When we throw black in the mix we are just dealing with B instead of only bb. Any rabbit that gets a B is black based which dilutes to blue if they are dd. 2 chocolate based rabbits, bb, cannot make a black based rabbit because there is no B, but a black based rabbit since it can be carrying Bb and appear black but contribute a b can make a chocolate based rabbit. A dilute rabbit has to be dd and has no D to give so if you mix 2 dilutes you can only get dd or diluted rabbits where a non diluted rabbit can be DD and make no dilutes or Dd and contribute a d 50% of the time to make half dilutes and half normal colored.
Combining 2 heterozygous pairs (gene pairs that are not the same) like Bb with Bb (bb and BB would be homozygous pairs) will give you 25% only the dominant color, in this case BB or black with no chocolate, 50% heterozygous-Bb which appears the dominant color, black, but carries the recessive color, chocolate, and 25% of the recessive color- bb or chocolate. This applies to all combinations of dominant and recessive genes that only have 2 possible colors. Dd with Dd equal 25% DD, 50% Dd, and 25% dd. It is possible to have a gene set with 3 or 4 possible genes instead of just a dominant in capital letters and recessive in lower case letters.
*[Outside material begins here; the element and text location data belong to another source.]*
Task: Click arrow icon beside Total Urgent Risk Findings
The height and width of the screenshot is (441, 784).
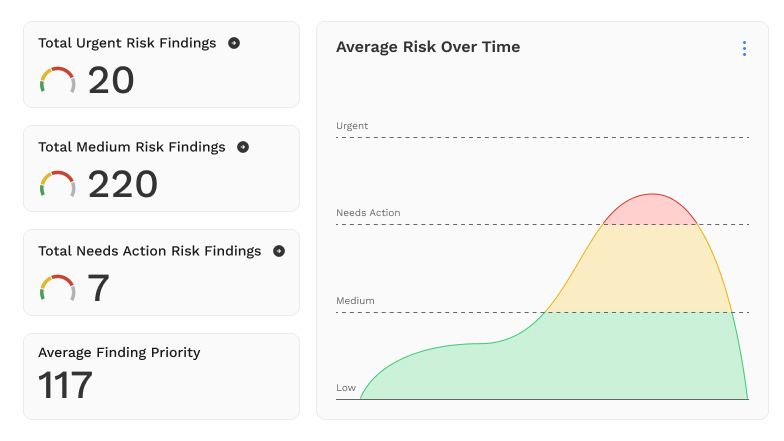Action: pos(234,43)
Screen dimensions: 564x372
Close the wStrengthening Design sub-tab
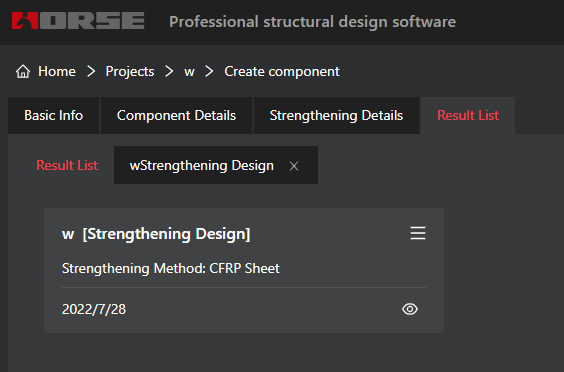point(294,166)
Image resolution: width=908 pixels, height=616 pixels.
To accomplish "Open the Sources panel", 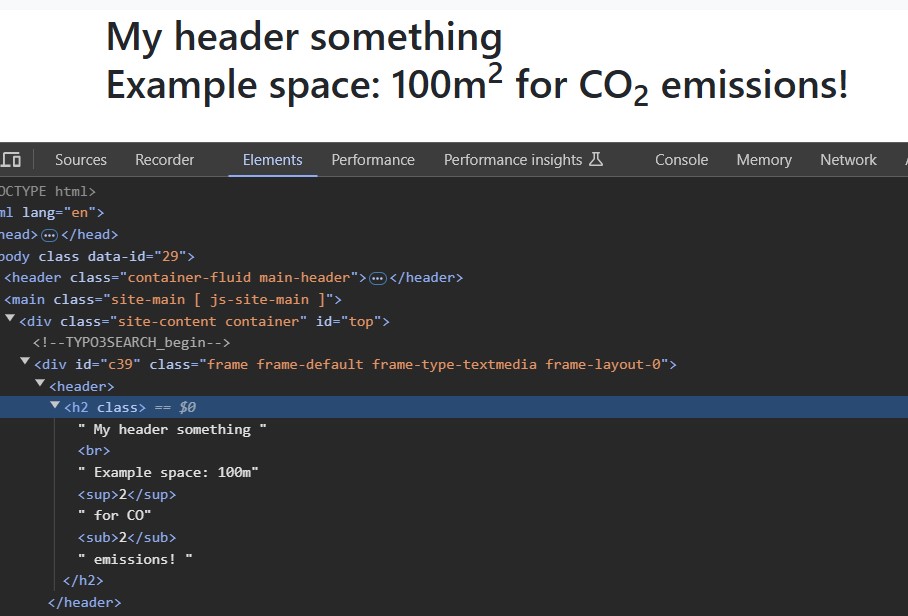I will click(x=80, y=159).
Of course real life breeding does not come out perfectly 50/50. Each litter may have more or less of the possible colors than the percentages on paper because these are only the odds each kit could be a given color. Just like you may get some litters with mostly bucks and some litters with mostly does even though genetically they have a 50% chance of being either. If you breed lots of rabbits eventually the ratios do even out to the projected percentages.